• [Korte opgave] Zet de onderstaande rijen om in een genummerde lijst en laat daarbij lege regels weg.

• [Fragmenten uit rijen]
◆ ◆ ◆
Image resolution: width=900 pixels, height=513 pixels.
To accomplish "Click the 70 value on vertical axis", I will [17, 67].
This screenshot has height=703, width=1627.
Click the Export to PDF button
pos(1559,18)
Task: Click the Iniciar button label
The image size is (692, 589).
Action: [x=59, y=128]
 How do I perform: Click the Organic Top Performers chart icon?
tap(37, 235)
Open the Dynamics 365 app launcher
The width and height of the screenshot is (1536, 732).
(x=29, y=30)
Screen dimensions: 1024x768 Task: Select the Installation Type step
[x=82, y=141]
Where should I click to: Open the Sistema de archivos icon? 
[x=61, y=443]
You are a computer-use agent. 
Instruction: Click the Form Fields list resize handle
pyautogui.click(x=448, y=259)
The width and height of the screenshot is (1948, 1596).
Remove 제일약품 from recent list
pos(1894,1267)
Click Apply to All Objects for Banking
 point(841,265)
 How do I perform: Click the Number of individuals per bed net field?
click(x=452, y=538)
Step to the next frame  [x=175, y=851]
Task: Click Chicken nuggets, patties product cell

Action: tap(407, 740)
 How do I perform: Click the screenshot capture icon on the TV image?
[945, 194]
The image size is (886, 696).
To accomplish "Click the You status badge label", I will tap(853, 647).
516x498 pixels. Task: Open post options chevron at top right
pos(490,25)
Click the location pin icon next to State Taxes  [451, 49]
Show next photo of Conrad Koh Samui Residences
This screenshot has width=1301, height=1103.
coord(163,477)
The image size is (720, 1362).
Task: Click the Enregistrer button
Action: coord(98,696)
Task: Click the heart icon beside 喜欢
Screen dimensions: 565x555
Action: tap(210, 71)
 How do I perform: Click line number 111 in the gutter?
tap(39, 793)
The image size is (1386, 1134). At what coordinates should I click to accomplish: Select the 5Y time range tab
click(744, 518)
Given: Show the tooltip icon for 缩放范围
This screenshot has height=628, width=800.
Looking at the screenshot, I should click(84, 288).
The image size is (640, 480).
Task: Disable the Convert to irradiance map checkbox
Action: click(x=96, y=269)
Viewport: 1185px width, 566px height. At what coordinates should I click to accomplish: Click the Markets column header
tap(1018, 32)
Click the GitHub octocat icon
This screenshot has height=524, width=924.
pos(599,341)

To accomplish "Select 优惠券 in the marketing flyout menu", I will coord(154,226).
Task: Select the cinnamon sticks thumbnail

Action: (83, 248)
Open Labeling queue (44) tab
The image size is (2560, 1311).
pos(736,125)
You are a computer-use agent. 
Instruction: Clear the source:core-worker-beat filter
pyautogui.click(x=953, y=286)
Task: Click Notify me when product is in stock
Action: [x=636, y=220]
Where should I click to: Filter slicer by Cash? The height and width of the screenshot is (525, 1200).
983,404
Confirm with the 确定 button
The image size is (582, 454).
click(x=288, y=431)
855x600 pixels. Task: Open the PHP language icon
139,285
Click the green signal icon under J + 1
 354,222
◆ ◆ ◆
• [Antwoord opgave]
1. Image resolution: width=900 pixels, height=513 pixels.
2. To accomplish "Click the 70 value on vertical axis", I will [17, 67].
3. This screenshot has height=703, width=1627.
4. Click the Export to PDF button
5. pos(1559,18)
6. Task: Click the Iniciar button label
7. The image size is (692, 589).
8. Action: [x=59, y=128]
9.  How do I perform: Click the Organic Top Performers chart icon?
10. tap(37, 235)
11. Open the Dynamics 365 app launcher
12. The width and height of the screenshot is (1536, 732).
13. (x=29, y=30)
14. Screen dimensions: 1024x768 Task: Select the Installation Type step
15. [x=82, y=141]
16. Where should I click to: Open the Sistema de archivos icon? 
17. [x=61, y=443]
18. You are a computer-use agent. 
19. Instruction: Click the Form Fields list resize handle
20. pyautogui.click(x=448, y=259)
21. The width and height of the screenshot is (1948, 1596).
22. Remove 제일약품 from recent list
23. pos(1894,1267)
24. Click Apply to All Objects for Banking
25.  point(841,265)
26.  How do I perform: Click the Number of individuals per bed net field?
27. click(x=452, y=538)
28. Step to the next frame  [x=175, y=851]
29. Task: Click Chicken nuggets, patties product cell
30. Action: tap(407, 740)
31.  How do I perform: Click the screenshot capture icon on the TV image?
32. [945, 194]
33. The image size is (886, 696).
34. To accomplish "Click the You status badge label", I will tap(853, 647).
35. 516x498 pixels. Task: Open post options chevron at top right
36. pos(490,25)
37. Click the location pin icon next to State Taxes  [451, 49]
38. Show next photo of Conrad Koh Samui Residences
39. This screenshot has width=1301, height=1103.
40. coord(163,477)
41. The image size is (720, 1362).
42. Task: Click the Enregistrer button
43. Action: coord(98,696)
44. Task: Click the heart icon beside 喜欢
45. Screen dimensions: 565x555
46. Action: tap(210, 71)
47.  How do I perform: Click line number 111 in the gutter?
48. tap(39, 793)
49. The image size is (1386, 1134). At what coordinates should I click to accomplish: Select the 5Y time range tab
50. click(744, 518)
51. Given: Show the tooltip icon for 缩放范围
52. This screenshot has height=628, width=800.
53. Looking at the screenshot, I should click(84, 288).
54. The image size is (640, 480).
55. Task: Disable the Convert to irradiance map checkbox
56. Action: click(x=96, y=269)
57. Viewport: 1185px width, 566px height. At what coordinates should I click to accomplish: Click the Markets column header
58. tap(1018, 32)
59. Click the GitHub octocat icon
60. This screenshot has height=524, width=924.
61. pos(599,341)
62. To accomplish "Select 优惠券 in the marketing flyout menu", I will coord(154,226).
63. Task: Select the cinnamon sticks thumbnail
64. Action: (83, 248)
65. Open Labeling queue (44) tab
66. The image size is (2560, 1311).
67. pos(736,125)
68. You are a computer-use agent. 
69. Instruction: Clear the source:core-worker-beat filter
70. pyautogui.click(x=953, y=286)
71. Task: Click Notify me when product is in stock
72. Action: [x=636, y=220]
73. Where should I click to: Filter slicer by Cash? The height and width of the screenshot is (525, 1200).
74. 983,404
75. Confirm with the 确定 button
76. The image size is (582, 454).
77. click(x=288, y=431)
78. 855x600 pixels. Task: Open the PHP language icon
79. 139,285
80. Click the green signal icon under J + 1
81.  354,222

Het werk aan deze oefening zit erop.